The proposed legislation published this week creates a "third way" for dealing with collapsing companies, so that regulators and politicians are never again faced with the choices of last year, between allowing an uncontrolled bankruptcy (à la Lehman Brothers) or a taxpayer-funded bailout (à la AIG). But the Treasury has botched the central, and the most politically charged, issue – namely, how to pay for it.

This third way is a "resolution authority", overseen by a council of regulators, that allows the unwinding of a failed firm in an orderly fashion. It's a bigger version of the system for seizing retail banks, which is proving invaluable this year. The Federal Deposit Insurance Corporation (FDIC) has seized more than 100 US banks, transferred their good assets to new owners and absorbed losses on the bad assets, all without causing a ripple.

The resolution authority will cover all financial companies deemed too-big-to-fail-in-an-uncontrolled-fashion. That means not just big investment banks but any systemically important firm – which, as we saw last year, might turn out to be an insurance company, or a hedge fund or any other beast created by our innovative financiers. Shareholders can be wiped out, bondholders ordered to take a haircut, management sacked, trading positions transferred and good assets sold.

So far, so consensus. The trouble is that winding down a firm takes money. Even your common or garden industrial bankruptcy usually involves some debtor-in-possession financing, so that the company can keep paying its employees while it restructures. For failing financial firms, deeply intertwined with their peers, the cost of meeting counterparty obligations could quickly run into the billions. This is no small matter to leave unresolved.

Under the Obama plan, the money would come initially from the public purse and be recouped later by a levy on the other companies in the too-big-to-fail category, the "survivors", if you like. Sheila Bair, who heads the FDIC, says it would be better to get all the institutions to pay up front into an insurance fund, the same way the retail banks do. The stubborn Ms Bair once again finds herself taking a harsher tone with Wall Street and on a collision course with the Treasury. Once again, she is right.

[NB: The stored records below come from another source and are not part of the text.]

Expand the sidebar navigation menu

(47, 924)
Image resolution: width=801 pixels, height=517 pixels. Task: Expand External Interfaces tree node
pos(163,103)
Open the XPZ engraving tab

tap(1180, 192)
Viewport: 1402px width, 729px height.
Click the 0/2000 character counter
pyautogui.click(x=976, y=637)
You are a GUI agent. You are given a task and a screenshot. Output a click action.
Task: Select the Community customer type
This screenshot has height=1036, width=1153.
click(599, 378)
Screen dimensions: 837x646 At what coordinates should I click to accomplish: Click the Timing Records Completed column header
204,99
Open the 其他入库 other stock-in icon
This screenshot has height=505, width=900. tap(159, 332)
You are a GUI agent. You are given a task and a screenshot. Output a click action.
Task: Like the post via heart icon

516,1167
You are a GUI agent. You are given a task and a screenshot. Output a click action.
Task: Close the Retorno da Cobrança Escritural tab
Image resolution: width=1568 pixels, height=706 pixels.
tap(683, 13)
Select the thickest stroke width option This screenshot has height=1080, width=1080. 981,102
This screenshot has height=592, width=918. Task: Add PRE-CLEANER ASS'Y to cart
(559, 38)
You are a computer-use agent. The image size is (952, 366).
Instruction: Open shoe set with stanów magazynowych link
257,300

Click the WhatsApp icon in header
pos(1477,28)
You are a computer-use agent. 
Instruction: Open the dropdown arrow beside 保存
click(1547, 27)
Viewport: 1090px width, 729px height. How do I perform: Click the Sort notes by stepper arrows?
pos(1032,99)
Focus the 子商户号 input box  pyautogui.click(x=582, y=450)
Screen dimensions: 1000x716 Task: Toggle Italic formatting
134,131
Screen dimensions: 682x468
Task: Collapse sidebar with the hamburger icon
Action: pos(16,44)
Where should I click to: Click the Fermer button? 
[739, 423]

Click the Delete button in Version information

It hardly seems fair that the one firm that escapes having to pay into the scheme is the one firm that triggers its use, but that is the least of the problems with an unfunded resolution authority.

The collapse of a systemically important financial firm is hardly likely to be happening in isolation. More likely, it will be in the context of some wider economic calamity or capital market seizure that affects many of its healthier peers, too. The "survivor pays" model implies that these other firms will be tapped for money just when they are trying to rebuild their own balance sheets. They may be survivors, but they are also likely to be walking wounded.

The threat of an onerous levy at that sensitive time could weaken the system further. And these firms' lobbyists might find a sympathetic ear if they ask to be let off the hook – which would mean taxpayers being back on the hook, exactly the outcome everyone is trying to avoid.

A pre-funded scheme also has one wonderful advantage in the present climate. As Wall Street returns to health, it can be presented as a tax on those newly-minted profits, and a means of reducing bonuses.

Tim Geithner, the Treasury Secretary, had a pretty unconvincing answer when lawmakers pressed him on Capitol Hill. A pre-funded scheme, he said, would create "an expectation of explicit insurance" that encourages risky behaviour. Come on, Tim. The US government just spent $700bn bailing out the financial system. That's an expectation that already exists.

It is a mystery why the administration is so adamant against a pre-funded scheme. One can only assume that the Wall Street lobbyists have nobbled it. Why else would the Treasury have a tin ear to the politics of this, to such an extent that it is endangering the whole vital project?